Dataset entries:
* * * *

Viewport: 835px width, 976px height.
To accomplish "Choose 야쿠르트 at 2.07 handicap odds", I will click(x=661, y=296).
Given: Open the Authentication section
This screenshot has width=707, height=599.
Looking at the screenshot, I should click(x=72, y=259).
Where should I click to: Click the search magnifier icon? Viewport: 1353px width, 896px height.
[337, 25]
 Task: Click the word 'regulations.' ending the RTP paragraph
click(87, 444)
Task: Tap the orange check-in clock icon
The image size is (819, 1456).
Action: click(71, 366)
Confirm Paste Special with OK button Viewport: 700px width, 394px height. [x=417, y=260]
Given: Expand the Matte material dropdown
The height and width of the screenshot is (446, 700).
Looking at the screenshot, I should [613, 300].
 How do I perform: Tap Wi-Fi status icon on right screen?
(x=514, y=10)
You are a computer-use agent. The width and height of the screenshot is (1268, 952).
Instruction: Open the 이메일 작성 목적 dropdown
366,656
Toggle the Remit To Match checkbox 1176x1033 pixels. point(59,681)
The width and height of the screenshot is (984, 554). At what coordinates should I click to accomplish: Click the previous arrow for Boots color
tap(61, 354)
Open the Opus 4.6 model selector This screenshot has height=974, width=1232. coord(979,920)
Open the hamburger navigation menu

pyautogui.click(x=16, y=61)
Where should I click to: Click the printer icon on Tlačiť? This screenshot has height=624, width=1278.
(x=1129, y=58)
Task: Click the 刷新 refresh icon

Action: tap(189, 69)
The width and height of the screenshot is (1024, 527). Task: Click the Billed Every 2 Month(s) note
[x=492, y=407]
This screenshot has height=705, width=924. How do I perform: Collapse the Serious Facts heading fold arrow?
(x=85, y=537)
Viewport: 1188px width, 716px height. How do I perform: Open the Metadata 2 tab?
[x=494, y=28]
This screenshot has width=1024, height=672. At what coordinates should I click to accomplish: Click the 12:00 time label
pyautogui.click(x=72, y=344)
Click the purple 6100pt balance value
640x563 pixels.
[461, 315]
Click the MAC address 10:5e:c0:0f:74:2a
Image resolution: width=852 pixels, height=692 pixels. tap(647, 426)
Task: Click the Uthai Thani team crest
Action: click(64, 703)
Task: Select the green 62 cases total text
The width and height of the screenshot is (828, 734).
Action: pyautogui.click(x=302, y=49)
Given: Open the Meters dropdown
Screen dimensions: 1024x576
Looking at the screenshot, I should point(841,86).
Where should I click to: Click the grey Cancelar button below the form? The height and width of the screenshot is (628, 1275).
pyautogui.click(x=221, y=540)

* * * *

* What to do *
Repeat the entries above exactly, leaving nothing out.

* Worked solution *
Viewport: 835px width, 976px height.
To accomplish "Choose 야쿠르트 at 2.07 handicap odds", I will click(x=661, y=296).
Given: Open the Authentication section
This screenshot has width=707, height=599.
Looking at the screenshot, I should click(x=72, y=259).
Where should I click to: Click the search magnifier icon? Viewport: 1353px width, 896px height.
[337, 25]
 Task: Click the word 'regulations.' ending the RTP paragraph
click(87, 444)
Task: Tap the orange check-in clock icon
The image size is (819, 1456).
Action: click(71, 366)
Confirm Paste Special with OK button Viewport: 700px width, 394px height. [x=417, y=260]
Given: Expand the Matte material dropdown
The height and width of the screenshot is (446, 700).
Looking at the screenshot, I should [613, 300].
 How do I perform: Tap Wi-Fi status icon on right screen?
(x=514, y=10)
You are a computer-use agent. The width and height of the screenshot is (1268, 952).
Instruction: Open the 이메일 작성 목적 dropdown
366,656
Toggle the Remit To Match checkbox 1176x1033 pixels. point(59,681)
The width and height of the screenshot is (984, 554). At what coordinates should I click to accomplish: Click the previous arrow for Boots color
tap(61, 354)
Open the Opus 4.6 model selector This screenshot has height=974, width=1232. coord(979,920)
Open the hamburger navigation menu

pyautogui.click(x=16, y=61)
Where should I click to: Click the printer icon on Tlačiť? This screenshot has height=624, width=1278.
(x=1129, y=58)
Task: Click the 刷新 refresh icon

Action: tap(189, 69)
The width and height of the screenshot is (1024, 527). Task: Click the Billed Every 2 Month(s) note
[x=492, y=407]
This screenshot has height=705, width=924. How do I perform: Collapse the Serious Facts heading fold arrow?
(x=85, y=537)
Viewport: 1188px width, 716px height. How do I perform: Open the Metadata 2 tab?
[x=494, y=28]
This screenshot has width=1024, height=672. At what coordinates should I click to accomplish: Click the 12:00 time label
pyautogui.click(x=72, y=344)
Click the purple 6100pt balance value
640x563 pixels.
[461, 315]
Click the MAC address 10:5e:c0:0f:74:2a
Image resolution: width=852 pixels, height=692 pixels. tap(647, 426)
Task: Click the Uthai Thani team crest
Action: click(64, 703)
Task: Select the green 62 cases total text
The width and height of the screenshot is (828, 734).
Action: pyautogui.click(x=302, y=49)
Given: Open the Meters dropdown
Screen dimensions: 1024x576
Looking at the screenshot, I should point(841,86).
Where should I click to: Click the grey Cancelar button below the form? The height and width of the screenshot is (628, 1275).
pyautogui.click(x=221, y=540)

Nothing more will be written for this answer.